The Mexican Mafia is the controlling organization for almost every Chicano gang in Southern California. All members of Chicano gangs in Southern California are obligated under the threat of death to carry out any and all orders from made Mexican Mafia members. The Mexican Mafia also holds a loose alliance with the Aryan Brotherhood, mainly due to their common rivals within the prison system.

The Mexican Mafia is an organization involved in extortion, drug trafficking, and murder, both inside and outside the prison system. According to the Federal Bureau of Investigation, the Mexican Mafia had arranged for contract killings to be carried out by the Aryan Brotherhood, a white prison gang. Both the Mexican Mafia and the Aryan Brotherhood are mutual enemies of the African-American gang Black Guerilla Family.

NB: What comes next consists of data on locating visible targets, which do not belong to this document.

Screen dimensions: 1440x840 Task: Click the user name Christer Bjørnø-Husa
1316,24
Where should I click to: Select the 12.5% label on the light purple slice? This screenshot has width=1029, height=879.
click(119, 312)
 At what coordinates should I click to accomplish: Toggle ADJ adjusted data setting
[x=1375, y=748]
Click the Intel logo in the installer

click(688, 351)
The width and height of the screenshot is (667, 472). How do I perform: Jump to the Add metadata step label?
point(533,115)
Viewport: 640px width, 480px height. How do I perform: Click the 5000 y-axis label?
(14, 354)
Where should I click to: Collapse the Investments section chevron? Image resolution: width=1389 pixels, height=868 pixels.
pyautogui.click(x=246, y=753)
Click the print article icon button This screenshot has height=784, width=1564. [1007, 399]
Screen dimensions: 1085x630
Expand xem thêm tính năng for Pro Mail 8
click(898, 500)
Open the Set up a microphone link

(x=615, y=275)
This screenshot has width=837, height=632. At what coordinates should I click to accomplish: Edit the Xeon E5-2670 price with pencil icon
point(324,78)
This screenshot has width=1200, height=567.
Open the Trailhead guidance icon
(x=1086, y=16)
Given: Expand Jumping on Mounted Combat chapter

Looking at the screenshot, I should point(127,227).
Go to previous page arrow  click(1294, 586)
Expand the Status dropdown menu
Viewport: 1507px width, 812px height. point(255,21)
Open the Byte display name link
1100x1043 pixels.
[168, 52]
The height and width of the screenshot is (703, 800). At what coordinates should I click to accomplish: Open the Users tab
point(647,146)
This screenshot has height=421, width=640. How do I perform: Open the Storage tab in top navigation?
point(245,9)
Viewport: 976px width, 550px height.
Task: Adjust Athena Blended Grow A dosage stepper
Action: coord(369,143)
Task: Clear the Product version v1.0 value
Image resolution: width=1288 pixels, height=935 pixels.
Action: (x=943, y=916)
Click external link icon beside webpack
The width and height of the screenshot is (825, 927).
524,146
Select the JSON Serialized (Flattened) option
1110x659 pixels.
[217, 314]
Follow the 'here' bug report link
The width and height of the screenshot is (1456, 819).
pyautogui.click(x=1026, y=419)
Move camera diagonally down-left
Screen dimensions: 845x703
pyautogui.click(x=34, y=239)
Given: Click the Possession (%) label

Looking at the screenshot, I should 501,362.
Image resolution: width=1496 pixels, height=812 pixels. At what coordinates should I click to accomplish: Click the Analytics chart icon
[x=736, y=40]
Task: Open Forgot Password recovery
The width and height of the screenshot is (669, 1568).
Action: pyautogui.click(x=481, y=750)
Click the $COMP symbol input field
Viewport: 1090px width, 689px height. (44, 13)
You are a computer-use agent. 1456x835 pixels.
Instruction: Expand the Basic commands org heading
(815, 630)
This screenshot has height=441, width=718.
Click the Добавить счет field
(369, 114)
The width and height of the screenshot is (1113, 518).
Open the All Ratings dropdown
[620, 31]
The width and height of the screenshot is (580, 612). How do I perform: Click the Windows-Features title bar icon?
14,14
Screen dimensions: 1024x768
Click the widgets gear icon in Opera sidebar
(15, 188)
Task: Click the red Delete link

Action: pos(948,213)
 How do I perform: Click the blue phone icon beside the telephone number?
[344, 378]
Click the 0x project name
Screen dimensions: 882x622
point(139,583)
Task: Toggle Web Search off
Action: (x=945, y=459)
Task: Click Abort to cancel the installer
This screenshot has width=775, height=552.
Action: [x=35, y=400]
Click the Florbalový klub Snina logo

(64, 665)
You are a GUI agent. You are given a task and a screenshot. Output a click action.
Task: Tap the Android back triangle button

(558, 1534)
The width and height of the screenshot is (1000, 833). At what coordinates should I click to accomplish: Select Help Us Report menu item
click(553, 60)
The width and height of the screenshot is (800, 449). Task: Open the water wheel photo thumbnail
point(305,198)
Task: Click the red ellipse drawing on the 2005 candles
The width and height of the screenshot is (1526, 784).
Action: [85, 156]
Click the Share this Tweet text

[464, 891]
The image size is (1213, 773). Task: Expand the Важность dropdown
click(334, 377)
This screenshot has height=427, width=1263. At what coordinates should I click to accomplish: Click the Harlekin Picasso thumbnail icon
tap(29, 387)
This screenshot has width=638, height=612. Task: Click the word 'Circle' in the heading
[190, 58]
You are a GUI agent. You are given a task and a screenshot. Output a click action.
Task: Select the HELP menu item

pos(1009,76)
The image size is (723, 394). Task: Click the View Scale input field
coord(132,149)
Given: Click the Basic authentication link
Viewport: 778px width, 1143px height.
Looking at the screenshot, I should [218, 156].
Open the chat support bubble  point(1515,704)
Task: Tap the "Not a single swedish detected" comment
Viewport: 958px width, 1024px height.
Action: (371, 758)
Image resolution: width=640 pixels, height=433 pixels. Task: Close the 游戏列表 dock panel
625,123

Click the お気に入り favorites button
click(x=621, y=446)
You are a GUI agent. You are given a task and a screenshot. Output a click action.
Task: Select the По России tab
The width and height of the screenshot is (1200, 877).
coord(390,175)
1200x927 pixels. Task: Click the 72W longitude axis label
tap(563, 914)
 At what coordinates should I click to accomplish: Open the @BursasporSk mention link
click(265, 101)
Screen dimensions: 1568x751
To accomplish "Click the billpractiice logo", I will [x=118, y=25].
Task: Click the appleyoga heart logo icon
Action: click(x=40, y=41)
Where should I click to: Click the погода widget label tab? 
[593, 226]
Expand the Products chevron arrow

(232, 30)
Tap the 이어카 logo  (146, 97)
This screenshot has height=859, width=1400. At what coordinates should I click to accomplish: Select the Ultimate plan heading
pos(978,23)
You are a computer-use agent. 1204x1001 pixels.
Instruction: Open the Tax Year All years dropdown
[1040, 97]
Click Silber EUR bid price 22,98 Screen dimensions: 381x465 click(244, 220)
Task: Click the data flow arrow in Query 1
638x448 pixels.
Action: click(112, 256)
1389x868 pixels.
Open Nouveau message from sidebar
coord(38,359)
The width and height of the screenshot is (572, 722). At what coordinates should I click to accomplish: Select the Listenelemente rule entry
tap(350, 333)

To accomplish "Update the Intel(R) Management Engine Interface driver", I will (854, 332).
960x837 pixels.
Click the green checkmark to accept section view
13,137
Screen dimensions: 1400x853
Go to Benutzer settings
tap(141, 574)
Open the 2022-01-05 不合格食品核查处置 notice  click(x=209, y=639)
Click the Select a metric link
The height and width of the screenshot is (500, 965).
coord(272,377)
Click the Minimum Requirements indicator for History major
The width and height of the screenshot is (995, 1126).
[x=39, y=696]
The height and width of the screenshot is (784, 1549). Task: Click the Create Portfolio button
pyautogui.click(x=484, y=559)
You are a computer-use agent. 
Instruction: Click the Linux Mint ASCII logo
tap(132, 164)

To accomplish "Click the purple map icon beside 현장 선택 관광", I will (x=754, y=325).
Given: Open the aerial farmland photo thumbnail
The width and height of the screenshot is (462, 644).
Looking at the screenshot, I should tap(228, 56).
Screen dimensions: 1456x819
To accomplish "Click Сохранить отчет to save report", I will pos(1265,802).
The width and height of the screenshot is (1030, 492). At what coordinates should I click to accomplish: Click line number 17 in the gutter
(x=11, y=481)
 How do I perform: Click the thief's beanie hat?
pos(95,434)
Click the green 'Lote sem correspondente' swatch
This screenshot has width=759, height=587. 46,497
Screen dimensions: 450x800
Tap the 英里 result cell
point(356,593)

1 Mara Salvatrucha (MS-13)

Territory: Central America, the United States

Criminal activities: Drugs, guns and human trafficking, murder, contract killing, extortion, kidnapping

Number of members: 70,000

Right now, the street gang getting the most attention around the world is MS-13. The gang is a product of the Cold War, born of refugees from the 1980s Salvadoran Civil War who landed in Los Angeles. For a street gang, MS-13 operates with extreme organizational efficiency.

The majority of the gang is ethnically composed of Central Americans and active in urban and suburban areas.

They have been the most violent and fast rising gang in the North America today. Even the Mexican Drug cartels are paying them for protection of their drug routes.